# Laplacianfaces

Post-publication activity

Curator: Xiaofei He

Figure 1: (a) Eigenfaces, (b) Fisherfaces, and (c) Laplacianfaces calculated from the face images in the YALE database.

Laplacianfaces refer to an appearance-based approach to human face representation and recognition. The approach uses Locality Preserving Projection(LPP) to learn a locality preserving subspace which seeks to capture the intrinsic geometry of the data and the local structure. When the projection is obtained, each face image in the image space is mapped to the low-dimensional face subspace, which is characterized by a set of feature images, they are called Laplacianfaces. Specifically, Laplacianfaces are the optimal linear approximations to the eigenfunctions of the Laplace Beltrami operator on the face manifold. The approach of using Laplacianfaces for recognition was developed by Xiaofei He et al. (Xiaofei He et al.2005). This is the first devoted work on face representation and recognition which explicitly considers the manifold structure.

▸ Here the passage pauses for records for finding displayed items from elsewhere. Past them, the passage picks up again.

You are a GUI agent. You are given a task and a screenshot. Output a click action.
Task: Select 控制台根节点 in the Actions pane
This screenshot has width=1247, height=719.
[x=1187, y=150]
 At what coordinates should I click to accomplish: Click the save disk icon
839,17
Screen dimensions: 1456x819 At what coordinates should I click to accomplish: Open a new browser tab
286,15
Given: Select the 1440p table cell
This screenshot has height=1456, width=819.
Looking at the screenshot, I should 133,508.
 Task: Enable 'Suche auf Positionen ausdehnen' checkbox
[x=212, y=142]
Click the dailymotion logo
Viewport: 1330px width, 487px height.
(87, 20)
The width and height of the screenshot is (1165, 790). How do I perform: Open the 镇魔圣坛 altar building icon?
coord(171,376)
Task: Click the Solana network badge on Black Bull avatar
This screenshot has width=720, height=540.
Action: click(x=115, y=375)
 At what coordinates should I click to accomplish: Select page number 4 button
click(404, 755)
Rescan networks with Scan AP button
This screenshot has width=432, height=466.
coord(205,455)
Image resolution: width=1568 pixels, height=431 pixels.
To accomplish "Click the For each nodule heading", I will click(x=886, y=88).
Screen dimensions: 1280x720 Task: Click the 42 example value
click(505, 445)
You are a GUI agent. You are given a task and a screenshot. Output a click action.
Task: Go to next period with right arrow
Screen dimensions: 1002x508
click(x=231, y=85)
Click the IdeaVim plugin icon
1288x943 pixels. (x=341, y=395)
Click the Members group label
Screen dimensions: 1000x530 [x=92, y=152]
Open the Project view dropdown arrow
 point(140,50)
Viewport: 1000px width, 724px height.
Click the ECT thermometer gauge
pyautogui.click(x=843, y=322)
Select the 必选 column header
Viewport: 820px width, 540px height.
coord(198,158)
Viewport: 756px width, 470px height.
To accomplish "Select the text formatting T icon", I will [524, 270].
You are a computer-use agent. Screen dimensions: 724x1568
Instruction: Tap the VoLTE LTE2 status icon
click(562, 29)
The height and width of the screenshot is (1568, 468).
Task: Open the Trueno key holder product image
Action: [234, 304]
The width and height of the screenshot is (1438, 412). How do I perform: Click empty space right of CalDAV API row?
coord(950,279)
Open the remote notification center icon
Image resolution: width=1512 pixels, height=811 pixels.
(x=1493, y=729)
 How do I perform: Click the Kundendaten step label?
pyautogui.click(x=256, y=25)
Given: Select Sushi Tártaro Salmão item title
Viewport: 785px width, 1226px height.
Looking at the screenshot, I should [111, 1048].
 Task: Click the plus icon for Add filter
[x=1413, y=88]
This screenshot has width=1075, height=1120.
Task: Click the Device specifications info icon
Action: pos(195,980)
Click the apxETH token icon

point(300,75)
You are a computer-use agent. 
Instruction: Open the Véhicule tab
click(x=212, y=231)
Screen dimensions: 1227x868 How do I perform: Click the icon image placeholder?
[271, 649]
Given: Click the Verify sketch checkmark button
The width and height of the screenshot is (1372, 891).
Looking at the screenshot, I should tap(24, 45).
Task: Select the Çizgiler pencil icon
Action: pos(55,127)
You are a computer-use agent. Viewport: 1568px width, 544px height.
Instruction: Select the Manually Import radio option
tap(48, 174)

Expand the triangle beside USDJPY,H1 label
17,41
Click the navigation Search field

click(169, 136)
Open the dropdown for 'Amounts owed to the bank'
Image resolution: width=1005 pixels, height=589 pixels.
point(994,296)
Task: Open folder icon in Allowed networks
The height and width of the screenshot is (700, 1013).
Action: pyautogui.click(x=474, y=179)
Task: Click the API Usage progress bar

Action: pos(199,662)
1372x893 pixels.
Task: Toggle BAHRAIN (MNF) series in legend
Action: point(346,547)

The motivation of Laplacianfaces is:

• Recently, a number of research efforts have shown that the face images possibly reside on a nonlinear submanifold and some nonlinear method have yield impressive performance on some benchmark artificial data sets. However, for most of them, it is still unclear to evaluate the maps on novel test data points. So they might not be suitable for some computer vision tasks, such as face recognition. On the other hand, low-dimensional representations through kernel-based techniques have been developed for face recognition and can discover the nonlinear structure of the face images. But they are computationally expensive. The Laplacianfaces is proposed against this background.
• Laplacianfaces method aims to preserve the local structure of the image space. It considers the manifold structure which is modeled by an adjacency graph. In many real-world classification problems, the local manifold structure is more important than the global Euclidean structure, especially when nearest-neighbor like classifiers are used for classification.
• LPP (the algorithm generates Laplacianfaces) shares some similar properties to LLE, such as a locality preserving character. Moreover, it is linear and defined everywhere, may be simply applied to any new data point to locate it in the reduced representation space. In many real-world classification problems, the local manifold structure is more important than the global Euclidean structure, especially when nearest-neighbor like classifiers are used for classification. LPP seems to have discriminating power although it is unsupervised.

So Laplacianfaces are expected to be a natural alternative to Eigenfaces in face representation and recognition.

## Laplacianfaces generation

Figure 2: The original face image and the cropped image.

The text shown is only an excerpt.